JAKARTA. Anggota Komisi IV DPR RI Abdul Halim mempertanyakan rencana Pemerintah mengimpor gula mentah (raw sugar) menjelang puncak musim giling karena berdampak dapat mematikan petani tebu.

"Pemerintah hendaknya menghitung dulu berapa kebutuhan gula pasir dalam negeri, berapa produksi gula pasir dalam negeri, serta berapa kekuarangannya," kata Abdul Halim, di Gedung MPR/DPR/DPD RI, Jakarta, Rabu.

Menurut Halim, setelah ada pengkajian dan diketahui berapa kekurangannya, baru Pemerintah mengimpor gula mentah tapi setelah produksi gula dalam negeri terjual ke Badan Urusan Logistik (Bulog).


Jika Pemerintah tidak hati-hati mengimpor gula mentah, kata dia, maka dapat mematikan petani tebu yang menjual produksi tebunya ke pabrik-pabrik pengolahan tebu.

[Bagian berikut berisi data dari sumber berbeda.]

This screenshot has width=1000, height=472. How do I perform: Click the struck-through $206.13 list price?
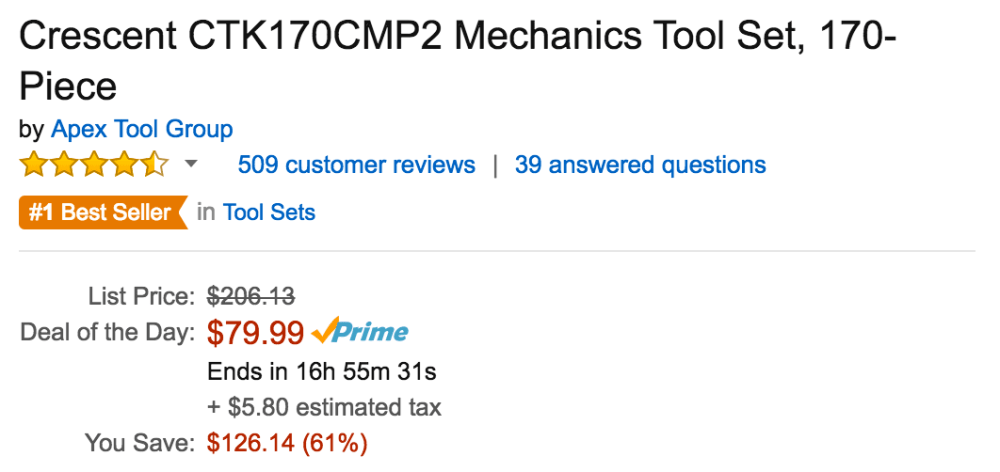pyautogui.click(x=250, y=296)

Sementara itu, Andalan Petani Tebu Rakyat Indonesia (APTRI) menyatakan menolak rencana Pemerintah mengimpor sebanyak 381.000 ton gula mentah melui BUMN Perkebunan, karena proyeksi kekurangan produksi gula tahun 2016 ini belum jelas.

"Perkiraan produksi gula secara riil baru diketahui pada puncak musim giling atau sekitar Agustus mendatang," kata Ketua Umum APTRI, Soemitro Samadikoen, melalui pernyataan tertulisnya, Senin (23/5).

Apalagi, kata dia, pada awal 2016, telah ada impor sebanyak 200.000 ton gula mentah melalui PT Perusahaan Perdagangan Indonesia "Kami khawatir stok gula tahun 2016 melebihi kebutuhan dan dampaknya harga gula turun," katanya.

Saat ini, harga pokok pembelian (HPP) gula di tingkat petani Rp10.500 per kilogram.

Soemitro menambahkan, kebijakan impor gula mentah dengan alasan kompensasi agar PTPN dan PT RNI bisa menjamin rendemen minimal 8,5 persen merupakan kebijakan instan dan tidak mendidik.

"Apalagi rendemen rendah terjadi karena pabrik gula tidak efisien," katanya.

Dia menjelaskan, keuntungan dari hasil mengolah gula mentah bagi pabrik gula yang tidak efisien, akan habis untuk menjamin rendemen pada petani.

"Tidak mungkin ada keuntungan yang bisa dimanfaatkan untuk revitalisasi. Prinsipnya, kami para petani sangat mendukung jaminan rendemen 8,5 persen, tapi tanpa embel-embel kompensasi impor," ucapnya.